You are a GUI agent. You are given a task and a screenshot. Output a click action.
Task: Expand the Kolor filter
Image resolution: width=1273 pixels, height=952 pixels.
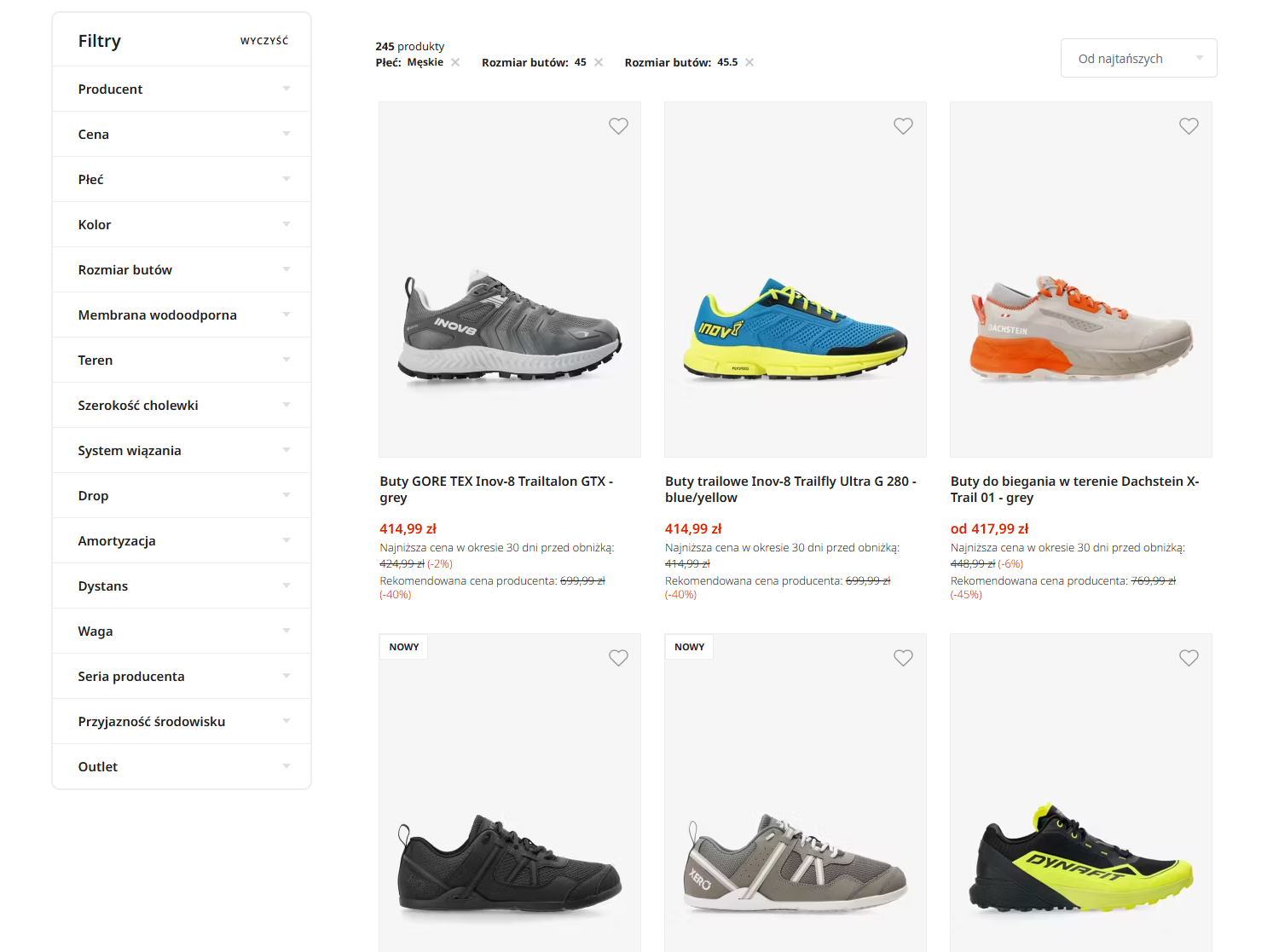[x=182, y=224]
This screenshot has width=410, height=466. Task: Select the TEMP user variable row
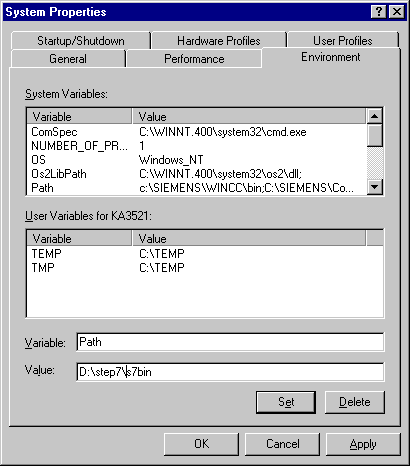point(205,254)
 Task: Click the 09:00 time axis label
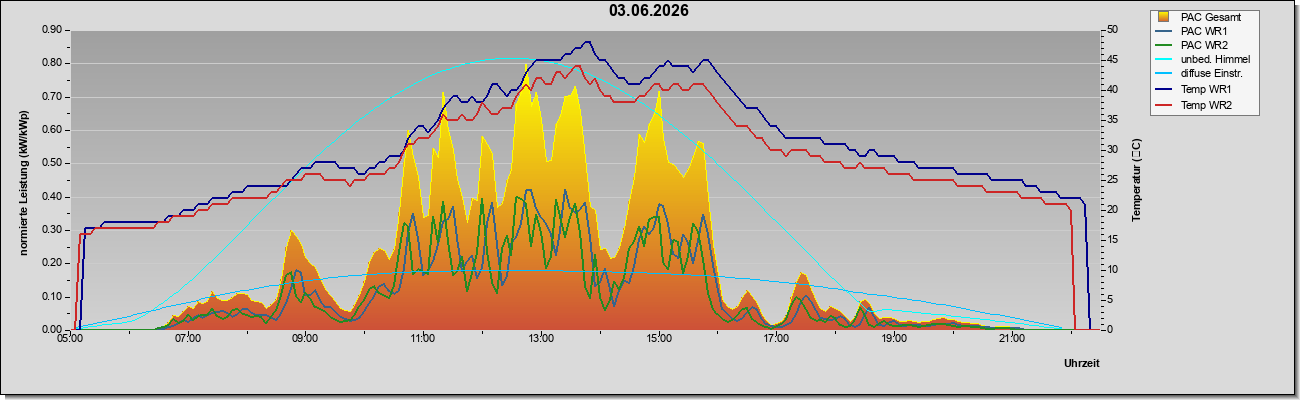[x=305, y=340]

# Problem
Return each line of the material above verbatim, omitting the pictures.

# Output
You are a GUI agent. You are given a task and a screenshot. Output a click action.
Task: Expand the Kolor filter
Image resolution: width=1273 pixels, height=952 pixels.
[x=182, y=224]
This screenshot has width=410, height=466. Task: Select the TEMP user variable row
point(205,254)
 Task: Click the 09:00 time axis label
[x=305, y=340]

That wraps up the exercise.